What a difference ten days make. It looked almost like the worst fears of the novel coronavirus (Covid 19) were already behind us. Since then, we have seen a spike in cases, notably in South Korea and in northern Italy, the country's industrial heartland. Epidemiologically even more worrying, the number of cases has also been growing in Africa and the Middle East, with new clusters of cases in Iran and the first confirmed case (in Nigeria) of Subsaharan Africa. The virus already having hit the United States has likely contributed to the market sell-off.
Despite the number of new cases in China itself falling, all this has taken a heavy toll on global financial markets, with the S&P 500 and the German Dax declining by close to 15% from their recent peaks. That partly reflects markets having been priced for perfection heading into the crisis. In terms of the speed of the declines, though, technical factors have also played a role, making this one of the harshest corrections in history. The drumbeat of companies warning on profits, economists cutting their forecasts, schools closing and politicians looking helpless, seem unlikely to conclude for at least several days yet.
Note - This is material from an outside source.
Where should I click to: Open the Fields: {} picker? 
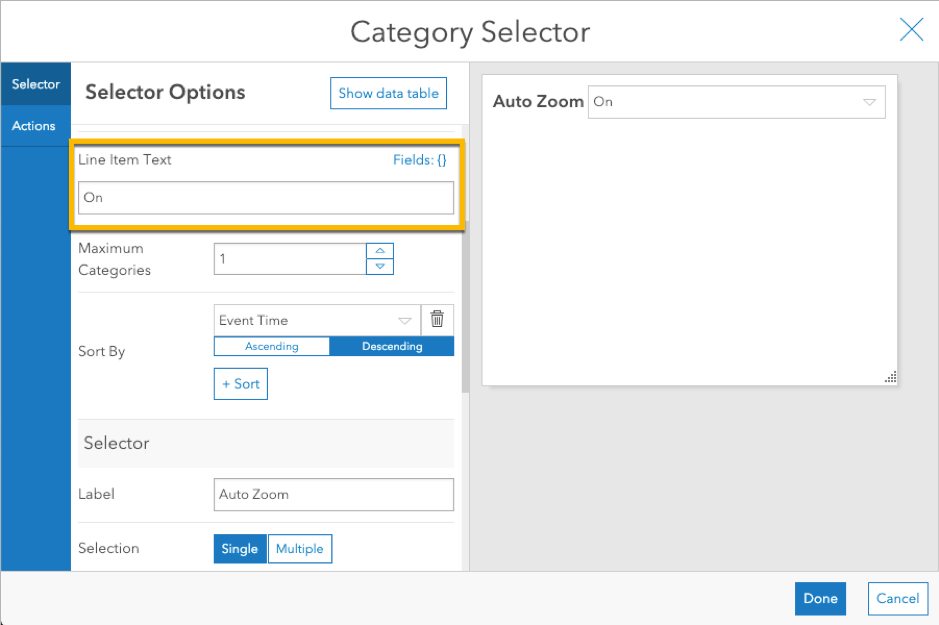pos(420,160)
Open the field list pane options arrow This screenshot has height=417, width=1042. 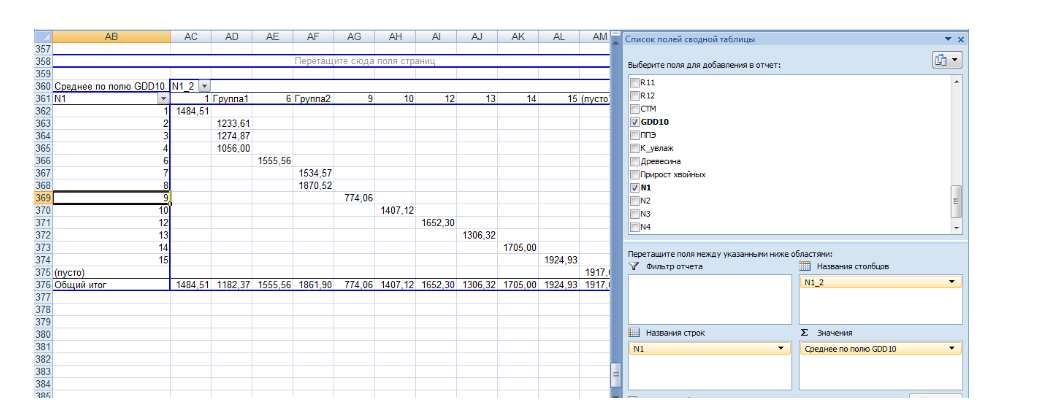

Nevertheless, we think that the market panic – if not necessarily the rate of infections – is likely to peak relatively soon. Standard epidemiological models have actually worked reasonably well so far for the novel coronavirus, both in China and elsewhere. They suggest that this second wave in Western Europe will probably crest as well in the coming weeks. None of which is to deny the seriousness of the situation. It appears increasingly likely that Covid 19 will spread in countries where local health systems risk being overwhelmed.
With the situation having clearly developed in a less benign way than we had hoped for only in mid-February, it seems that we have to reconsider some of our estimates.
n terms of global growth, it has become all but clear that the damage will not be confined to China's economy and not only to the first quarter. It becomes ever more likely that global growth will take a hit in the first half of this year, and likely pushing full year 2020 growth rates down as well. Nonetheless, we believe that a recovery to at least pre-crisis activity levels may occur in the second half. We will monitor carefully if corporate confidence in the service sector, so far the supporting pillar of global growth, continues to hold up.
Many Asian central banks have already reacted and cut interest rates. The U.S. Federal Reserve (Fed) and especially the European Central Bank (ECB), we believe, will take their time to react in a similar way, as they have set a somewhat higher bar for looser monetary conditions as noted in previous statements. Reacting too soon might actually add to market nervousness. We would however rather expect support to come in before the middle of this year. So far we have pencilled in one rate cut by the Fed this year and none for the ECB. The market expects three rate cuts from the Fed this year.
Ten-year U.S. Treasury yields have reached new record lows, trading below 1.2% on Friday. This, we believe, is not only a reflection of lowered growth expectations but also the result of Treasury purchases as a means to hedge portfolios. Nonetheless, we will reconsider if our strategic U.S. yield forecasts need downward revisions, just as with the targeted spread levels for emerging-market, corporate and peripheral bonds. While the corporate bond market lacks liquidity at this point in time, we are not inclined to be sellers any more at these levels. We are not expecting German Bund yields to reach new lows, as we believe the ECB will be less inclined than the Fed to act.
Concerning equities, our base-case assumptions so far have called for 5% earnings growth in 2020, which is now under review. Certain sectors are likely to show profit declines. While this would weigh on markets, we expect in our base scenario that lower earnings should be met with higher price-earnings (P/E) multiples as investors may deem the dent to be temporary. While we feel comfortable with our positive sector views on healthcare and technology, we might have to reconsider our positive stance on financials. Investors’ focus on quality stocks that deliver steady income is likely to increase further. We expect volatility to remain for some more days, as portfolio de-risking continues and as stock markets may be used to reduce risks where bond markets lack liquidity. For currencies we believe that any further risk-off mode should support the euro, which has served as a funding currency in past months.
Summing up, while the development of the virus has taken an unexpected turn, likely with a negative impact for the global economy for the full year, we believe that markets after their historic sell-off are reflecting the new situation adequately. Should the spreading of the virus abroad follow the pattern in China, the situation might look better in the course of the second quarter. In the short term, we do not rule out further downside and market volatility. But eventually, economies too should recover. Long before then, fiscal and monetary stimulus are likely to prove supportive to markets. In the meantime, positive news on the containment of the virus might do so as well.